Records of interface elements
# # # #

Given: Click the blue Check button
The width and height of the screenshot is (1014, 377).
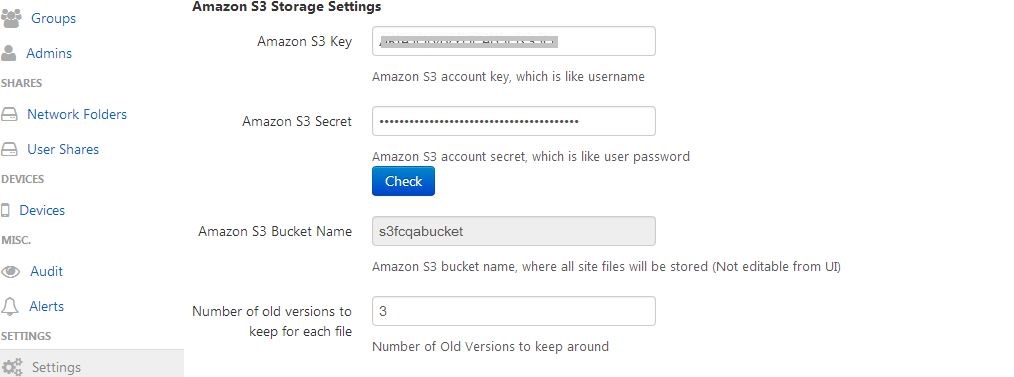Looking at the screenshot, I should (404, 181).
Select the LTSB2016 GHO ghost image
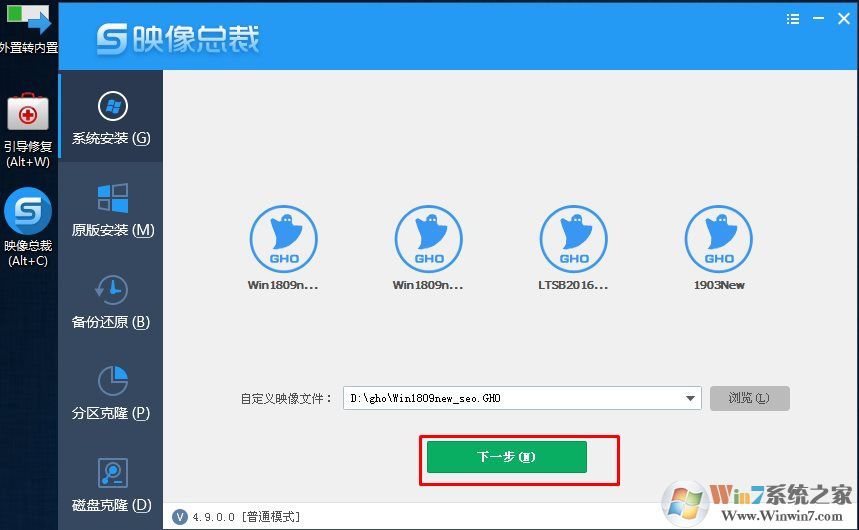Image resolution: width=859 pixels, height=530 pixels. [x=573, y=240]
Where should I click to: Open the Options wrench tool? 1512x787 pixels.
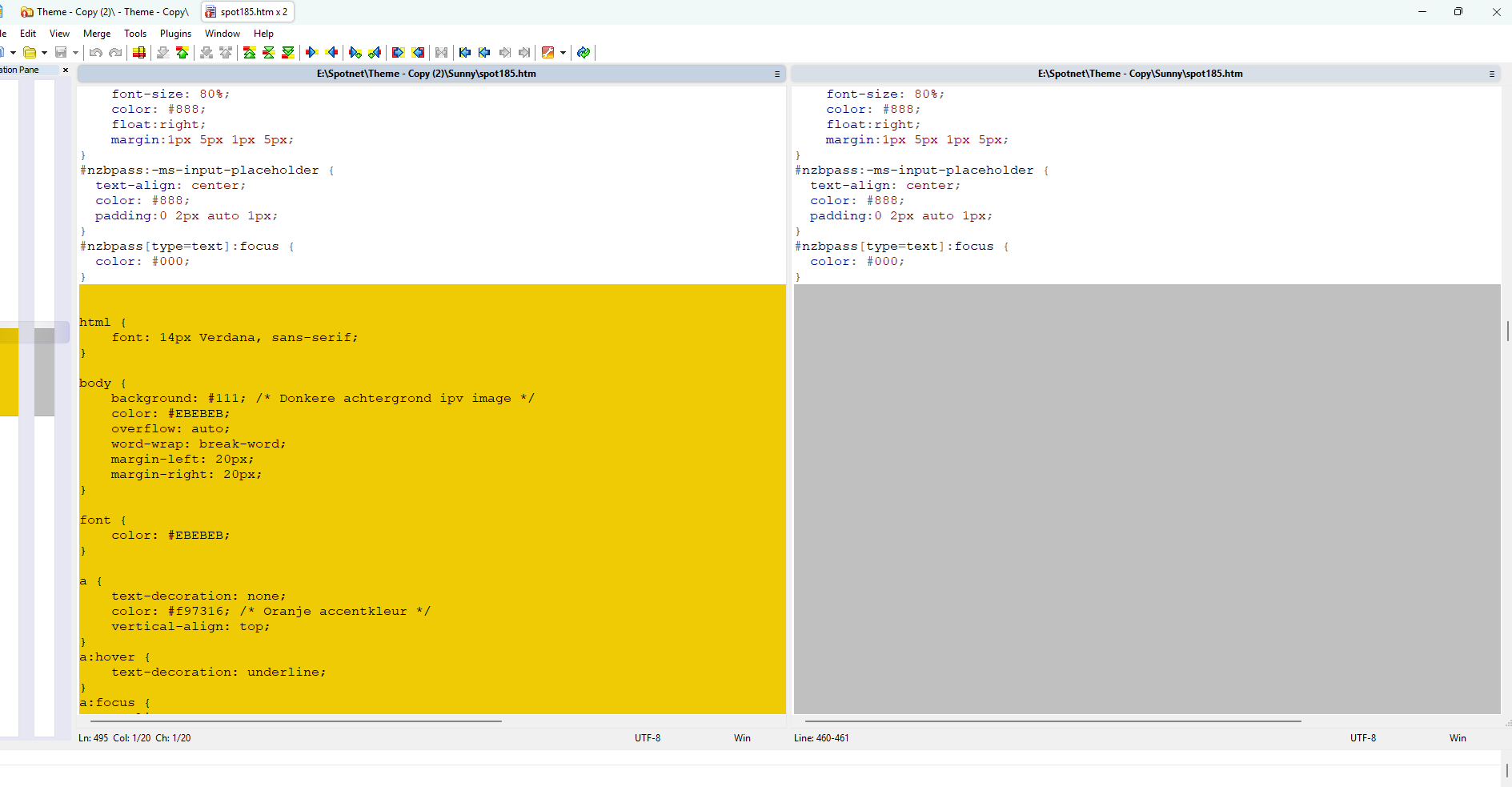point(547,53)
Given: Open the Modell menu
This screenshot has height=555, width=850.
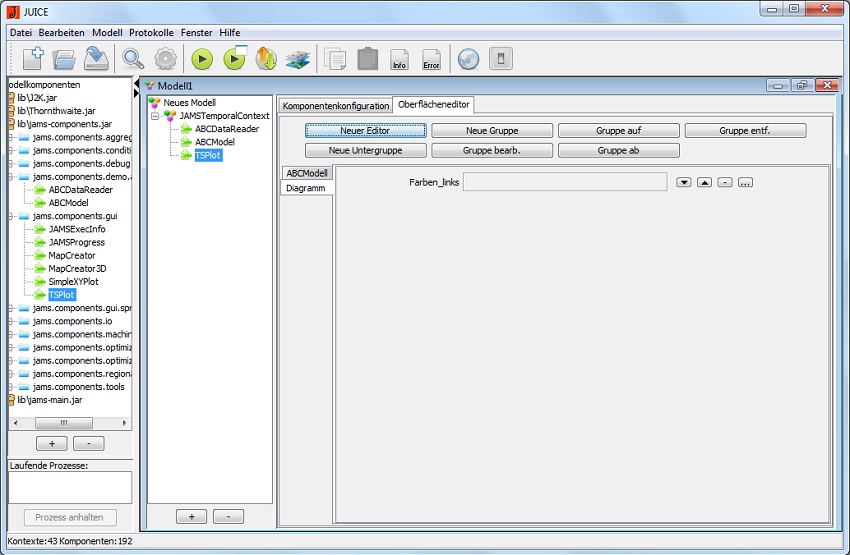Looking at the screenshot, I should coord(107,33).
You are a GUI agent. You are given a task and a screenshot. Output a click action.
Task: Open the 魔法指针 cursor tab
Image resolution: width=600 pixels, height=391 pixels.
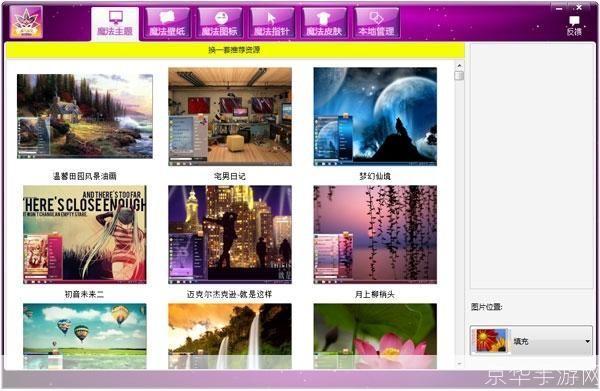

# # # #

_Required task_
Reproduce every line of the records above word for word, leaving out the pictures.

_Output of the exercise_
Given: Click the blue Check button
The width and height of the screenshot is (1014, 377).
Looking at the screenshot, I should (404, 181).
Select the LTSB2016 GHO ghost image
Image resolution: width=859 pixels, height=530 pixels. [x=573, y=240]
Where should I click to: Open the Options wrench tool? 1512x787 pixels.
point(547,53)
Given: Open the Modell menu
This screenshot has height=555, width=850.
Looking at the screenshot, I should coord(107,33).
You are a GUI agent. You are given a task and a screenshot. Output a click action.
Task: Open the 魔法指针 cursor tab
Image resolution: width=600 pixels, height=391 pixels.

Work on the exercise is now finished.